Direct Proof of Market Power Now Necessary When Challenging Tying Arrangements of Patented Products


In a tying arrangement, the sale of a "tying product" is conditioned on the buyer's purchase of an additional "tied" product from the same seller, or on the buyer's agreement not to purchase the tied product from anyone else. When the seller has market power in the tying product, courts typically have found tying arrangements to be illegal under antitrust laws, even without direct proof of anticompetitive effect. A seller has market power in the tying product if it can unilaterally sell tying products at an increased price by reducing the number of products that it sells. Courts have often presumed market power when a tying product is patented. In Illinois Tool Works Inc. v. Independent Ink, Inc., the Supreme Court rejected such a presumption. Plaintiffs challenging tying arrangements involving patented products must now provide more direct proof of market power in the tying product.

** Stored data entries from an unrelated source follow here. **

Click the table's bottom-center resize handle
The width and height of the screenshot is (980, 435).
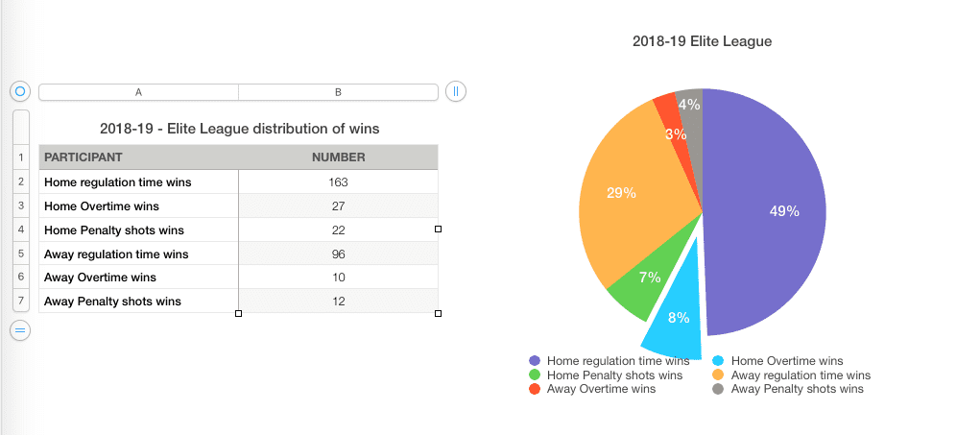238,314
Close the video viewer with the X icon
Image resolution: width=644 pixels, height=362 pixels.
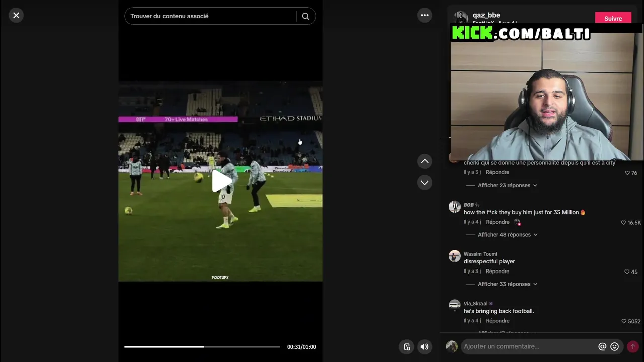pyautogui.click(x=16, y=16)
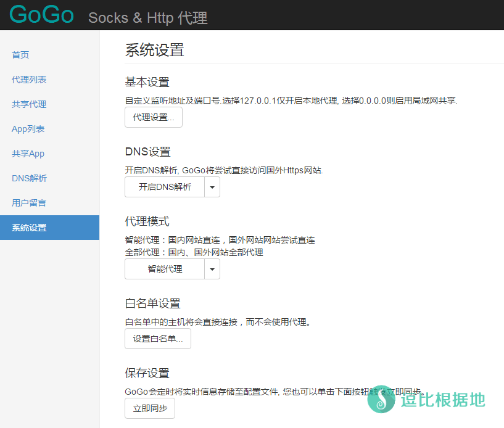Click the 代理设置... button
This screenshot has width=504, height=428.
point(154,117)
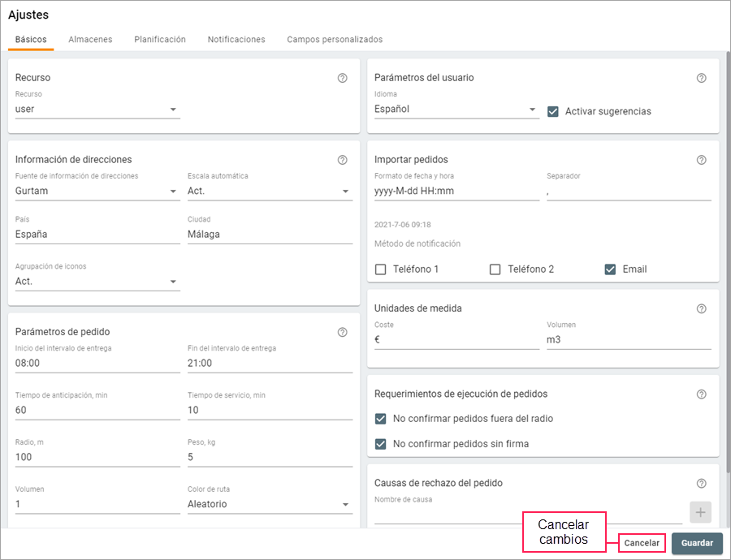Uncheck the Email notification checkbox
731x560 pixels.
coord(610,269)
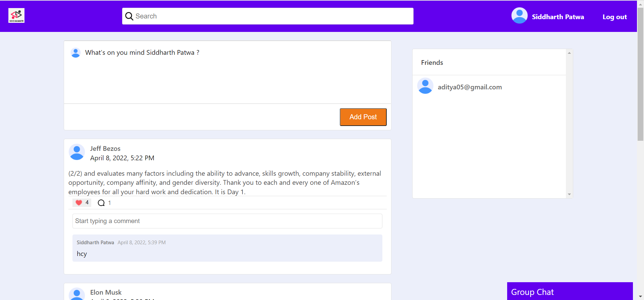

Trident, Inc., a subsidiary of Illinois Tool Works Inc., sold printing systems to original equipment manufacturers (OEMs). The printing systems included three components: a patented printhead, a patented ink container and unpatented ink.

Independent Ink—which had developed ink suitable for use in Trident's printheads—brought a declaratory judgment action alleging that Independent did not infringe certain Trident patents, and that Trident's licensing agreements constituted illegal tying and monopolization under antitrust laws. Finding that Independent had failed to create an issue of fact as to whether or not Trident had market power in the tying product, the district court granted Trident's motion for summary judgment stating that its agreements did not violate antitrust laws.

With respect to one of the antitrust claims, the Federal Circuit reversed the district court's decision, holding that a patent on a tying product "creates a presumption of power within [the relevant] market." Although the Federal Circuit acknowledged that such a presumption had "been subject to heavy criticism," the Federal Circuit believed that Supreme Court precedent "squarely establish[ed] that patent and copyright tying, unlike other tying cases, do not require an affirmative demonstration of market power."

The Supreme Court granted certiorari to re-examine the presumption that a patent confers market power in a tying product. The Court observed that Congress's 1988 decision to remove such a presumption from the law on patent misuse, though not controlling, "certainly invites a reappraisal." Noting that "[m]any tying arrangements, even those involving patents and requirements ties, are fully consistent with a free, competitive market," the Court concluded that, consistent with the treatment of other types of tying arrangements, tying arrangements involving patented products should only be found to violate the antitrust laws where there has been "proof of power in the relevant market rather than...a mere presumption thereof." The Supreme Court consequently remanded the case, making clear that Independent should have an opportunity to prove market power in the tying product.

The Supreme Court's decision in Illinois Tool Works clarifies an aspect of tying law that had long been controversial. Courts and parties now know that in tying cases that involve patented products, the plaintiff bears the burden of proving market power in the tying product. Nonetheless, to prove a tying claim, an antitrust plaintiff still does not need to provide direct proof of actual anticompetitive effects from the tying arrangement. Under existing law, a showing of market power in the tying product will still typically suffice to support a finding that a tying arrangement is illegal.